- **What the task asks**
The answer should be an exact repeat of the stretch of material below from the line containing "The height and width of the screenshot is (730, 1225)." through the line containing "is (525, 520).".

- **Input material**
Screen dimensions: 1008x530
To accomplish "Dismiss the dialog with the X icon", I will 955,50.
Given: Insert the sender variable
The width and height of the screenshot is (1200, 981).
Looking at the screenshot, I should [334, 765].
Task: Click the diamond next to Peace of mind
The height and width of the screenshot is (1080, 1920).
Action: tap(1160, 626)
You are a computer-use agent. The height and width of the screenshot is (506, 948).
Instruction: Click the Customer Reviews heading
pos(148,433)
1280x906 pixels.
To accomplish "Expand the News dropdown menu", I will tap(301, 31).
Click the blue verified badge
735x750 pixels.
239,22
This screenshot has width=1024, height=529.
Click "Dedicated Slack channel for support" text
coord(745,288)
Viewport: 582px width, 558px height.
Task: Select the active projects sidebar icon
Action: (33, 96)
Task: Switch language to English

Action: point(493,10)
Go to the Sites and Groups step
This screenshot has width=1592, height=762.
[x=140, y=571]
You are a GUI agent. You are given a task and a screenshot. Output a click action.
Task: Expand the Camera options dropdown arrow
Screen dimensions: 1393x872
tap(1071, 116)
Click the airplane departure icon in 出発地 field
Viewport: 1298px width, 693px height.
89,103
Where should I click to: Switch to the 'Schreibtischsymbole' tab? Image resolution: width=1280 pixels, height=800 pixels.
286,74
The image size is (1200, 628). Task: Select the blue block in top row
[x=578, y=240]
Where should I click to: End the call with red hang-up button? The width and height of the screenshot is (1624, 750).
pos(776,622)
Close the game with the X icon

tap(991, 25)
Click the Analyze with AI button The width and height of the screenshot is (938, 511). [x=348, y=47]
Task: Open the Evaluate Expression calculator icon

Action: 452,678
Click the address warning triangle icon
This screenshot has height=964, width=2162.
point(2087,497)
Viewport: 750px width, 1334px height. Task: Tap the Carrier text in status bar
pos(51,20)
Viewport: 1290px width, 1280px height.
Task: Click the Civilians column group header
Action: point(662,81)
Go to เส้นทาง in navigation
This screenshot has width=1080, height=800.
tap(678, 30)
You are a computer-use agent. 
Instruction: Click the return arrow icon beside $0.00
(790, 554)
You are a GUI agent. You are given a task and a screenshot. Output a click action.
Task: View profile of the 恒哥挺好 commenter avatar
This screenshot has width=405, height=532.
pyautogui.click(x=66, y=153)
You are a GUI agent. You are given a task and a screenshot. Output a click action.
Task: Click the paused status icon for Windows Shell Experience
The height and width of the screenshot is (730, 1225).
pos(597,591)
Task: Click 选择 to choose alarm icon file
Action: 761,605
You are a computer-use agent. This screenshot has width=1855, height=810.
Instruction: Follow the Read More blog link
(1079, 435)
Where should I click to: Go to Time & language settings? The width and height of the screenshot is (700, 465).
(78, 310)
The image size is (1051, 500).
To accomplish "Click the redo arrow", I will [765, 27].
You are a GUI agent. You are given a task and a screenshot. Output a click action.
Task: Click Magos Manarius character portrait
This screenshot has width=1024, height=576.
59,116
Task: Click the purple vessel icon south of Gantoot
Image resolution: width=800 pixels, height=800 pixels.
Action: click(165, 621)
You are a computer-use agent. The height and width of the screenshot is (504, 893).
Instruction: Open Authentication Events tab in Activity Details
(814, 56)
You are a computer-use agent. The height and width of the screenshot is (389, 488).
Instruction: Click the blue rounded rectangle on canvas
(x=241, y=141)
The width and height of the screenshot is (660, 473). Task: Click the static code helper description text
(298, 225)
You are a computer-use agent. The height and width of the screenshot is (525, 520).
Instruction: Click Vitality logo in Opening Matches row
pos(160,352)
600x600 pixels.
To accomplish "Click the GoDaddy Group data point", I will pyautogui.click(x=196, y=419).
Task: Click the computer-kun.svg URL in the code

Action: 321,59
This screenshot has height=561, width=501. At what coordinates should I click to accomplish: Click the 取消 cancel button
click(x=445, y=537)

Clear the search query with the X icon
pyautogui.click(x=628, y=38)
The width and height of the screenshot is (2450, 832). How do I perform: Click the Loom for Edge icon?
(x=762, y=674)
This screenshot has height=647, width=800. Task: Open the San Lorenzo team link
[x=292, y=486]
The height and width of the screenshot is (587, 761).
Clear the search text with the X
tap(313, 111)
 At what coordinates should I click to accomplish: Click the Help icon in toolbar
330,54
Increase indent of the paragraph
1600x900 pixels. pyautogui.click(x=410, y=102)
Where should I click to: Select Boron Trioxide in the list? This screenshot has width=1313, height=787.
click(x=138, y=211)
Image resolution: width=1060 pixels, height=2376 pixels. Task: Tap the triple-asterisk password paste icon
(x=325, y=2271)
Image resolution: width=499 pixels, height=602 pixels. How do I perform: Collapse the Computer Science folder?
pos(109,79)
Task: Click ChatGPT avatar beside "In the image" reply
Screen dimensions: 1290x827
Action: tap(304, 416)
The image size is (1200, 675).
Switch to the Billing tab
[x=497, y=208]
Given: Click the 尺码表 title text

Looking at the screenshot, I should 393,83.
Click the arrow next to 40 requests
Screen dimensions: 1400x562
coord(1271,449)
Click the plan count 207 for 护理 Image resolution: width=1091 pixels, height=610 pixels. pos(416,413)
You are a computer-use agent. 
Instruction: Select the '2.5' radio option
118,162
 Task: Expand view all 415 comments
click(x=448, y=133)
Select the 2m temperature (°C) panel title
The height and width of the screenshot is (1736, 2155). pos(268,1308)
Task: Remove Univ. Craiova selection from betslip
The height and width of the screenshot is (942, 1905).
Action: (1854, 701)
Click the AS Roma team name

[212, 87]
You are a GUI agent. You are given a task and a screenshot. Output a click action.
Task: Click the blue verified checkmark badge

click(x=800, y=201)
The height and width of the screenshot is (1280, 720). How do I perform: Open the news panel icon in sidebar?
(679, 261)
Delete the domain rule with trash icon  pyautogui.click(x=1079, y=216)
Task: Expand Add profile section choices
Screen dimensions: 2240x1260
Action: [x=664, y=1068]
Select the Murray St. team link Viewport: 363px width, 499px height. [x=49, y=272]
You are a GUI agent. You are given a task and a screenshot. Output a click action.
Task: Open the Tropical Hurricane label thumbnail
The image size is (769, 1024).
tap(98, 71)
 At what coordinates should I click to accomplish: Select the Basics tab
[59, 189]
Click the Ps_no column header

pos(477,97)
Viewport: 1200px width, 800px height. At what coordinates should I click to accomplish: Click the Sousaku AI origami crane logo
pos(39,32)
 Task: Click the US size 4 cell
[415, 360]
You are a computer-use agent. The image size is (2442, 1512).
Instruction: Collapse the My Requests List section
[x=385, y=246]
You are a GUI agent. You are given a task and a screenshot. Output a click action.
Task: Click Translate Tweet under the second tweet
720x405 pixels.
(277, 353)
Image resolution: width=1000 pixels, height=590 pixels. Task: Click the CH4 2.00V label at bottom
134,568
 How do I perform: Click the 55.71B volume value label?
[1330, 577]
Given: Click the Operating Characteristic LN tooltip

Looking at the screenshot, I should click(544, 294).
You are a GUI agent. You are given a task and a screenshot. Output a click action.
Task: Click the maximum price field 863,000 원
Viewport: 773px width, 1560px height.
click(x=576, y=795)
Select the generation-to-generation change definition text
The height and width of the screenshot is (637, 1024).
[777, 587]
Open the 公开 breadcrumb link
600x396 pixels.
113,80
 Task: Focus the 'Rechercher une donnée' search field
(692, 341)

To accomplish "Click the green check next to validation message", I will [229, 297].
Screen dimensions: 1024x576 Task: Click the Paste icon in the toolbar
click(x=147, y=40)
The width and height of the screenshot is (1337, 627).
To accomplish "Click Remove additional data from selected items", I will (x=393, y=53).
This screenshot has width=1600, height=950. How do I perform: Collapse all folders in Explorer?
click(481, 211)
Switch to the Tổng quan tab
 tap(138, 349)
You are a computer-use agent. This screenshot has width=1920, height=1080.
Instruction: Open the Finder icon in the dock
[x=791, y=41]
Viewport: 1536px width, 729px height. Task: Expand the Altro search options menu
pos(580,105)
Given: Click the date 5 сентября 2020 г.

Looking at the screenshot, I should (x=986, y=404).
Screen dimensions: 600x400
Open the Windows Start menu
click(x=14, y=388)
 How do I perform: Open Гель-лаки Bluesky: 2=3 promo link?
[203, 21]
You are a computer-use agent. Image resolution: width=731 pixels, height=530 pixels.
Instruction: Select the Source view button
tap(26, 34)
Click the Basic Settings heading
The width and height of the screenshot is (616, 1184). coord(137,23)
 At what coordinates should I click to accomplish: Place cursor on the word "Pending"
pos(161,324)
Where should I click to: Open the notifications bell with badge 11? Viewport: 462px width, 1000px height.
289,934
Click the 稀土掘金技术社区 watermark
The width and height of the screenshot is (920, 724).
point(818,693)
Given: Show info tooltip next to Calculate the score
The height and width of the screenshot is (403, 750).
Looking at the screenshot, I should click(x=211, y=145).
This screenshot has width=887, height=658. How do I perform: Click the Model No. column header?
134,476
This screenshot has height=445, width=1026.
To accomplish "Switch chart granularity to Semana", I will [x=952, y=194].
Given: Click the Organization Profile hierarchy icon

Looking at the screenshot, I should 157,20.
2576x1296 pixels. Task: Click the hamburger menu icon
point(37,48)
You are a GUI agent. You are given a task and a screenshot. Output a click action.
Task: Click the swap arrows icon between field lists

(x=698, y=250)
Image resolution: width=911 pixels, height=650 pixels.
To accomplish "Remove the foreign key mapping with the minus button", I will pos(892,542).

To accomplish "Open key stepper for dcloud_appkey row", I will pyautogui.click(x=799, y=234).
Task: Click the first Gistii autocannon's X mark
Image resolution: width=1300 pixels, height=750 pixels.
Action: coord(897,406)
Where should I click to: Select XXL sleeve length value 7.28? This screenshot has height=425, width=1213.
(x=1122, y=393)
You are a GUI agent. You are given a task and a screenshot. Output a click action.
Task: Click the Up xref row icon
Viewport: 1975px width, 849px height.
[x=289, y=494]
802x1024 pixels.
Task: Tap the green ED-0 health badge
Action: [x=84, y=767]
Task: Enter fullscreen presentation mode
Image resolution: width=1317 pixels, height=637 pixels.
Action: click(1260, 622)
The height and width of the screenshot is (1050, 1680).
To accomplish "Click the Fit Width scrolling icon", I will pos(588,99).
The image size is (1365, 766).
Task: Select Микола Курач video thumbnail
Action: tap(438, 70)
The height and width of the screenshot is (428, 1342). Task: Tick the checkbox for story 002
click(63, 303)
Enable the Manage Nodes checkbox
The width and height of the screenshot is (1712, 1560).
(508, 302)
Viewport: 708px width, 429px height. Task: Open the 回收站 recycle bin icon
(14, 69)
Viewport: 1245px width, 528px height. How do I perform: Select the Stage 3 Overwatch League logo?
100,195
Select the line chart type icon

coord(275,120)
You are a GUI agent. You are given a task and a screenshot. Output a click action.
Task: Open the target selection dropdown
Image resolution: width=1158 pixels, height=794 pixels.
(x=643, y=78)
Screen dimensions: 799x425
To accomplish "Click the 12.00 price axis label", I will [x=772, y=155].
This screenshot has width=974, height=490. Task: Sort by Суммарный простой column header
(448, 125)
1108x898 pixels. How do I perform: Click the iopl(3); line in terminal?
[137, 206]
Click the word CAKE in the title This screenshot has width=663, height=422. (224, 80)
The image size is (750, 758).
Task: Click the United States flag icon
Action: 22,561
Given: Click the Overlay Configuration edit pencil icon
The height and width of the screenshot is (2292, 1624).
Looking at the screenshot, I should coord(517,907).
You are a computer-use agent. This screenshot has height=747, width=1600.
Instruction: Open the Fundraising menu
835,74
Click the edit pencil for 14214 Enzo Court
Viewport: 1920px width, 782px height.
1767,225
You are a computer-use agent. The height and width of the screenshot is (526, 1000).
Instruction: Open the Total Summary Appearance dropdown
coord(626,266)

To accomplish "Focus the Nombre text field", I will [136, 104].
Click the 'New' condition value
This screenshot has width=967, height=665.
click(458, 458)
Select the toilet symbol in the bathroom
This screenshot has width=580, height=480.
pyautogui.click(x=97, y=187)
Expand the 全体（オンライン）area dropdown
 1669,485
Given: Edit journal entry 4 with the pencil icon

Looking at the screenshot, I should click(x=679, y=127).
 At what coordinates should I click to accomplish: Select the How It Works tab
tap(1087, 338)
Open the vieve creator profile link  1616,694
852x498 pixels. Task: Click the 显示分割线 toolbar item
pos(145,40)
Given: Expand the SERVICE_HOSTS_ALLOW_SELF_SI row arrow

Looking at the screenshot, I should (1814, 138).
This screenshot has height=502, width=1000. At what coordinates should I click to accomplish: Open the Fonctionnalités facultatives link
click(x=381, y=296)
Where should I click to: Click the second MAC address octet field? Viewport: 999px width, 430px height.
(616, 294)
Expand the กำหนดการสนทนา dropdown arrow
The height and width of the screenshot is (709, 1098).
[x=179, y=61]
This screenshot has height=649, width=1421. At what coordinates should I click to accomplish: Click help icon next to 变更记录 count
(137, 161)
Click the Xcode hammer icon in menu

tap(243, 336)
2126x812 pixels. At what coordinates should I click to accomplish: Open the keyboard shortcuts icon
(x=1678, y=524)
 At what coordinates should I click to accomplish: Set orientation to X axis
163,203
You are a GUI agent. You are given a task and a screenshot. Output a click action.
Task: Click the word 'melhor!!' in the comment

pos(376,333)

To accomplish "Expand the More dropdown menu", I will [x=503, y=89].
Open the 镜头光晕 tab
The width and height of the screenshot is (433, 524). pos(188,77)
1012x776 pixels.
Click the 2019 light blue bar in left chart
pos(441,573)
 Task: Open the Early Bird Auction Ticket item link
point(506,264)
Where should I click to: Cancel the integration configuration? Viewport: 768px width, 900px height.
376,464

- **Exercise output**
The height and width of the screenshot is (730, 1225).
pos(597,591)
Task: Click 选择 to choose alarm icon file
Action: 761,605
You are a computer-use agent. This screenshot has width=1855, height=810.
Instruction: Follow the Read More blog link
(1079, 435)
Where should I click to: Go to Time & language settings? The width and height of the screenshot is (700, 465).
(78, 310)
The image size is (1051, 500).
To accomplish "Click the redo arrow", I will [765, 27].
You are a GUI agent. You are given a task and a screenshot. Output a click action.
Task: Click Magos Manarius character portrait
This screenshot has width=1024, height=576.
59,116
Task: Click the purple vessel icon south of Gantoot
Image resolution: width=800 pixels, height=800 pixels.
Action: click(165, 621)
You are a computer-use agent. The height and width of the screenshot is (504, 893).
Instruction: Open Authentication Events tab in Activity Details
(814, 56)
You are a computer-use agent. The height and width of the screenshot is (389, 488).
Instruction: Click the blue rounded rectangle on canvas
(x=241, y=141)
The width and height of the screenshot is (660, 473). Task: Click the static code helper description text
(298, 225)
You are a computer-use agent. The height and width of the screenshot is (525, 520).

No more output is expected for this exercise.